Computer bus





In computer architecture a bus is a subsystem that transfers data or power
between computer components inside a computer or between computers. Unlike a
point-to-point connection, a bus can logically connect several peripherals
over the same set of wires.

Early computer buses were literally parallel electrical buses with multiple
connections, but the term is now used for any physical arrangement that
provides the same logical functionality as a parallel electrical bus. Modern
computer buses can use both parallel and bit-serial connections, and can be
wired in either a multidrop (electrical parallel) or daisy-chain topology,
or connected by switched hubs, as in the case of USB.

History

Earlu computer busses were budles of wire that attached memory and
peripherals. They were named after eletrical busses, or busbars. Almost
always, there was one bus for memory, and another for peripherals, and these
were accessed by separate instructions, with completely different timings
and protocols.

One of the first complications was the use of interrupts. Early computers
performed I/O by waiting in a loop for the peripheral to become ready.
Engineers realized that this wasted large amounts of time, and arranged for
the peripherals to interrupt the CPU. The interrupts had to be prioritised,
because the CPU can only execute code for one peripheral at a time.

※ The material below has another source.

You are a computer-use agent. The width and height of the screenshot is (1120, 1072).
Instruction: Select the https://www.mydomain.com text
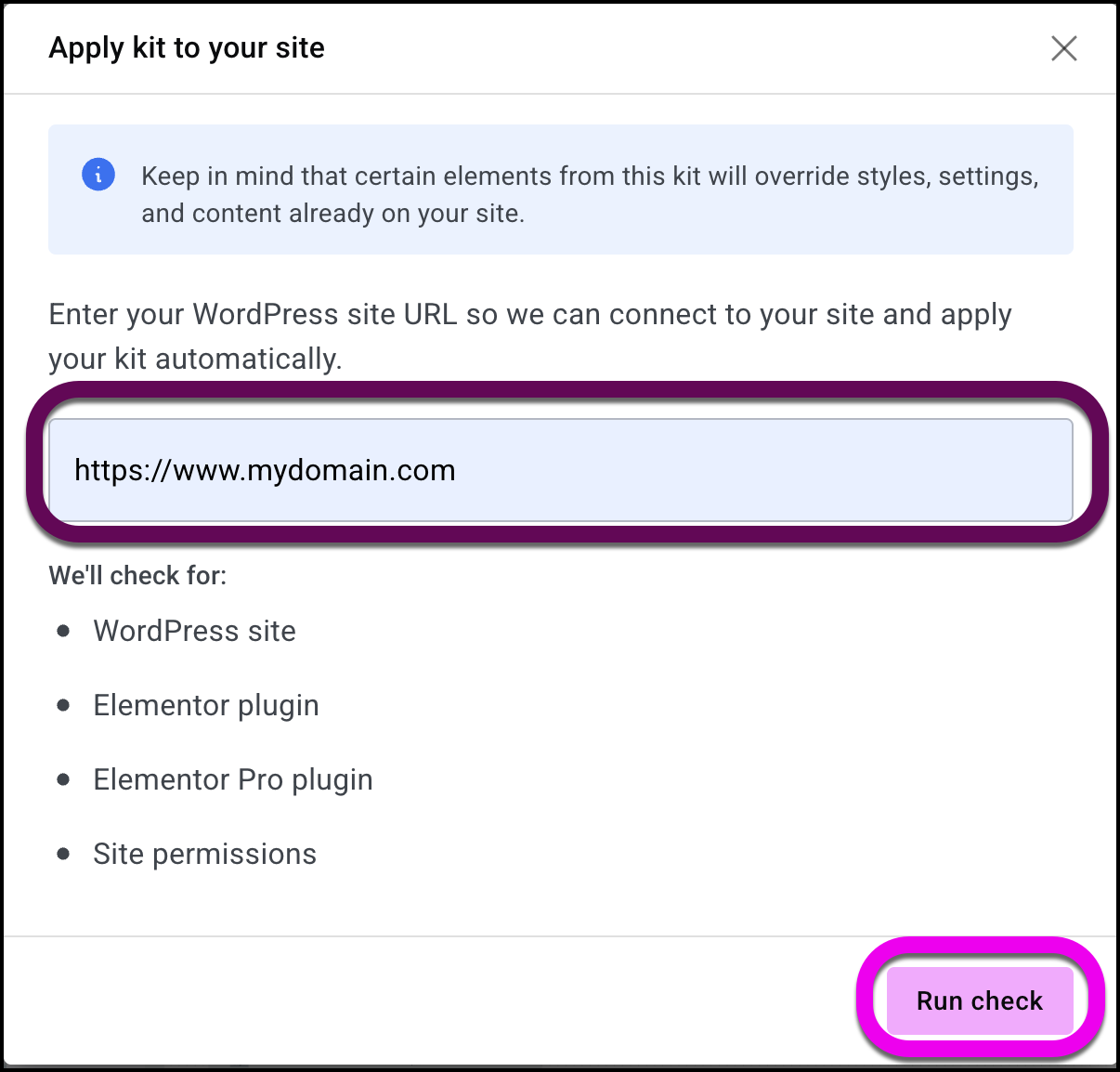click(264, 470)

Some time after this, some computers (such as the RCA Spectra, running
Multics) began to share memory between several CPUs. On these computers,
access to the bus had to be prioritized, as well.

The classic, simple way to prioritize interrupts or bus access was with a
daisy chain.

DEC noted that having two busses seemed wasteful and expensive for small,
mass-produced computers, and mapped peripherals into the memory bus. At the
time, this was a very daring design. Cynics predicted failure.

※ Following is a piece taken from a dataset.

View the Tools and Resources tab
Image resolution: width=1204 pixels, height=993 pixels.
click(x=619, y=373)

Early microcomputer bus systems were essentially a backplane connected to
the pins of the CPU. Memory and other devices would be added to the bus
using the same address and data pins as the CPU itself used, connected in
parallel. In some instances, such as the PC, instructions still generated
signals at the CPU that could be used to implement a true I/O bus.

In many microcontrollers and embedded systems, an I/O bus still does not
exist. Communication is controlled by the CPU, which reads and writes data
from the devices as if they are blocks of memory (in most cases), all timed
by a central clock controlling the speed of the CPU. Devices ask for service
by signalling on other CPU pins, typically using some form of interrupt.

For instance, a disk drive controller would signal the CPU that new data was
ready to be read, at which point the CPU would move the data by reading the
memory that corresponded to the disk drive. Almost all early computers were
built in this fashion, starting with the S-100 bus in the Altair, and
continuing through the IBM PC in the 1980s.

These simple bus systems had a serious drawback for general-purpose
computers. All the equipment on the bus has to talk at the same speed, and
shares a single clock.

Increasing the speed of the CPU is not a simple matter, because the speed of
all the devices must increase as well. This often leads to odd situations
where very fast CPUs have to "slow down" in order to talk to other devices
in the computer. While acceptable in embedded systems, this problem is not
tolerated in commercial computers.

Another problem is that the CPU is required for all operations, so if it
becames busy with other tasks the real throughput of the bus could suffer dramatically.

Such bus systems are difficult to configure when contructed from mechant
equipment. Typically each added PC board requires many jumpers in order to
set memory addresses, I/O addresses, interrupt priorities, and interrupt numbers.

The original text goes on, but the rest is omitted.